Research about stock comovements due to similar ticker symbols

Dear all,

I have a small question about a small research that I wanted to do regarding stock symbol similarities and their abnormal returns. I have about a sample of 10 000 stocks and I calculate how much they differ from each other (which gives a matrix of 10K x 10K with their "difference measure").

Now I was planning to test this by first grouping those stocks with a distance less than a certain threshold into a group and dropping those that have a larger threshold and then check whether these stocks have a similar return even though they are not in the same industry.

I have a few questions, is this a good method to test for this? Or should I use the matrix of 10K x 10K? Because I need to check for totally unsimilar stocks too right?

Furthermore am I forgetting something? I am trying to replicate the study done by Rashes (2001) on a larger scale.

Re: Research about stock comovements due to similar ticker symbols

With proprietary trading, if you are doing something simple, this is rarely a "good method"... But you may start with using hierarchical cluster analysis to split the stocks into several cohorts. The cluster analysis will be based on some variation of the distance measure you have developed.

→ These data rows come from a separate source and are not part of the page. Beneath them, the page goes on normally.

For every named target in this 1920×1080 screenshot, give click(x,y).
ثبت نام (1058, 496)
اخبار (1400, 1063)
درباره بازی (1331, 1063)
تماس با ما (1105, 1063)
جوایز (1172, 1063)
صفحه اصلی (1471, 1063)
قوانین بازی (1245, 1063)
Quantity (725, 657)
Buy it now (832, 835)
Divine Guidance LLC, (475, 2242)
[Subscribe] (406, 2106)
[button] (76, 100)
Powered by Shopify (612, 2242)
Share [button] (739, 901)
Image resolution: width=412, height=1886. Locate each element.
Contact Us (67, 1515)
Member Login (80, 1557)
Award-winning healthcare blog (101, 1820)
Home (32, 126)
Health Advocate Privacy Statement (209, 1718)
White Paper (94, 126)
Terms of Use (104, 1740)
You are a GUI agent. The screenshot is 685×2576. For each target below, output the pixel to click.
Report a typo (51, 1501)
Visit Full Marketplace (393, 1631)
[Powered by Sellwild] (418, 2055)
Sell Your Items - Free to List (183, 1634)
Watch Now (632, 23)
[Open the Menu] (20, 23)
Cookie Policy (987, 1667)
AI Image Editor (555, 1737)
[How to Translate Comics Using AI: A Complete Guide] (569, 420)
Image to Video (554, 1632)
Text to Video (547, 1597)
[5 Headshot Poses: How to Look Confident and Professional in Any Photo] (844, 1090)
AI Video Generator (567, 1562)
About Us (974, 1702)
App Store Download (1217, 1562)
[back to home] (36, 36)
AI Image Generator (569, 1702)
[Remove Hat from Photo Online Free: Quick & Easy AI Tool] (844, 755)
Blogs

Re: Research about stock comovements due to similar ticker symbols

Well, I am going to use the Levenshtein distance to measure stock similarity. Could you point me in the right direction what kind of statistical methods I should use?

I can in fact categorize all the stock symbols into their most similar groups, however this would give me a large number of groups and I was wondering how I should continue then?

I am not trying to use data mining techniques to do this, but I was more thinking like using regression techniques to confirm whether stocks with similar ticker symbols experience comovement behaviors.

Re: Research about stock comovements due to similar ticker symbols

I suggested hierarchical clustering over other types of cluster analysis because it allows you to control the number of clusters. There will not be too many.

Regressions are not appropriate here. When you decided to use the distance measure, you stepped into the unsupervised learning area yourself... The complexity of the optimal method is somewhat dependant on the amount of information. How many stocks are there in the picture? How many observations? Are you calculating the Levenshtein distance based on ups and downs or something else?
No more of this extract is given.